抜粋本文:
* * * *
MMA選手のパフォーマンス向上に関する学術的考察

研究の背景

総合格闘技(MMA)は、高強度の打撃、テイクダウン、グラウンドコンバットを含む極めて多様な身体能力を要求するスポーツである。そのため、競技パフォーマンスを最大限に引き出すためには、適切なストレングス&コンディショニング(S&C)トレーニングが不可欠である。本研究は、MMA選手のパフォーマンス向上における高強度・低ボリュームの特異的S&Cトレーニングの有効性を検証した。

研究デザイン

本研究は、ギリシャで行われた2018年の実験研究であり、以下の条件で実施された。

対象者

  • 国内プロMMA選手17名(トレーニング歴3年以上、試合経験あり)
  • 平均年齢:STG群 28.9 ± 4.2歳、RTG群 25.7 ± 5.0歳
  • 身長:STG群 181 ± 4 cm、RTG群 175 ± 5 cm
  • 体重:STG群 91.8 ± 7.3 kg、RTG群 90.9 ± 6.5 kg

試験期間:4週間 頻度:週3回のS&Cトレーニング+技術練習 群分け

  • 特異的トレーニング群(STG):MMA競技に特化した高強度・低ボリュームトレーニング
  • 通常トレーニング群(RTG):従来のサーキット型トレーニング

トレーニング内容(STG)

筋力向上プログラム(1RMの80-95%):

  • スクワット
  • ベンチプレス
  • デッドリフト

パワー向上エクササイズ

  • カウンタームーブメントジャンプ(CMJ)
  • メディシンボール投げ

有酸素トレーニング

  • HIIT(60秒スプリント×5~6セット)
  • ローイングエルゴメーター

スピードトレーニング

  • 加重スプリント
  • シャトルスプリント

結果(STG群の改善率)

📈 筋力向上

  • ベンチプレス:+16.1%
  • スクワット:+19.5%
  • デッドリフト:+20.1%

スピード向上

  • 10mスプリント:-3.7%(短縮)
  • 2mテイクダウンスプリント:-22%(短縮)

🫁 有酸素性体力

  • VO2max:+13.3%

通常トレーニング(RTG)との比較

  • RTGでは有意なパフォーマンス向上は見られず、STGの方が明確な改善を示した。
  • 特異的な高強度トレーニングが、MMA競技に適した筋力・スピード・体力向上に有効であることが示唆された。

考察とポイント

  • 試合に即した動きを重視するトレーニングが効果的
  • 高強度・低ボリュームのS&Cが短期間で成果を出せる
  • 従来のサーキット型トレーニングだけでは十分なパフォーマンス向上は難しい
  • 試合時期に応じた計画的なトレーニング設計が必要

まとめ

MMA選手がより短期間でパフォーマンスを向上させるには、特異的な高強度・低ボリュームのトレーニングが重要である。科学的根拠に基づいたS&Cトレーニングを取り入れることで、競技力の向上が期待できる。
* * * *
指示 A: MMAトレーニング研究の本文によると、STG群のデッドリフトは何%向上しましたか?
指示 B: MMAトレーニング研究の本文の最後の文に続けて、その先を書き進めてください。
次の記録は上の本文とは関係がありません。

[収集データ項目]
* * * *
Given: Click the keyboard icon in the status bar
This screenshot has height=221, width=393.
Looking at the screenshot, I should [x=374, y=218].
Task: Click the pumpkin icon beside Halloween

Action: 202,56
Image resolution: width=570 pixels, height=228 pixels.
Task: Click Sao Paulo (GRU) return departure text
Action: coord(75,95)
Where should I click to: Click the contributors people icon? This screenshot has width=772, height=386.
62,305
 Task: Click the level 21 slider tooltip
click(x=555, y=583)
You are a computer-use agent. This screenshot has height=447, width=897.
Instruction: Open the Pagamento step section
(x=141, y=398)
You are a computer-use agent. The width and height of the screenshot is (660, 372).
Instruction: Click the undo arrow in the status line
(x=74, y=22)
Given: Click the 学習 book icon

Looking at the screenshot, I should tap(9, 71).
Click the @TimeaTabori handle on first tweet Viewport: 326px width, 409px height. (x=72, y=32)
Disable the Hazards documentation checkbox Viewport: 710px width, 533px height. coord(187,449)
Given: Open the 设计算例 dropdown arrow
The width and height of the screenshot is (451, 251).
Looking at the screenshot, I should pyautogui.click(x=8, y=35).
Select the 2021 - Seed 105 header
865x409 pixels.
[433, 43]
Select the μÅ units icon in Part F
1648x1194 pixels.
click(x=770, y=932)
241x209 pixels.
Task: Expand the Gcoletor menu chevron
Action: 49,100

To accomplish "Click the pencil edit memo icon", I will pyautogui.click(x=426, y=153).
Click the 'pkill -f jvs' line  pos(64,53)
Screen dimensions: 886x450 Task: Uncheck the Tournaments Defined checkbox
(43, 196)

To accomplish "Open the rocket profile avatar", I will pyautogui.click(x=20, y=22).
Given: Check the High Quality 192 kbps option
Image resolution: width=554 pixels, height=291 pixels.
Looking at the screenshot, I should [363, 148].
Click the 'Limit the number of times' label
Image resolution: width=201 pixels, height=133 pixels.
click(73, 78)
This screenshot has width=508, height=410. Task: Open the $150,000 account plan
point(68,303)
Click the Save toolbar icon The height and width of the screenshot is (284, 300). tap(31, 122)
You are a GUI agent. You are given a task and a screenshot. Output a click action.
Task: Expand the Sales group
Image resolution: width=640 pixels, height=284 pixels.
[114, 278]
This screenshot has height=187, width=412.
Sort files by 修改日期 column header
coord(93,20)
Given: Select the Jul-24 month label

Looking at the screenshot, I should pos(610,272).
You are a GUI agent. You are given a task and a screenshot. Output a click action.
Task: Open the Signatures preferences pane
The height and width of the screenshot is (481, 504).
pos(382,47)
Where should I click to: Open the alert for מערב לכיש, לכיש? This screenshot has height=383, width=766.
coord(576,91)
* * * *
回答欄 A: 20.1%向上しました。

回答欄 B:
参考文献

  1. Kostikiadis, I. N., Metaxas, T. I., Tsoukos, A., Veligekas, P., Terzis, G., & Bogdanis, G. C. (2018). “Short-term sports-specific strength and conditioning training improves performance in well-trained mixed martial arts athletes.” Journal of Sports Science and Medicine, 17(3), 348-358.
  2. James, L. P., Robertson, S., Haff, G. G., & Kelly, V. G. (2016). “Strength and conditioning for MMA: A systematic review.” Strength and Conditioning Journal, 38(2), 44-52.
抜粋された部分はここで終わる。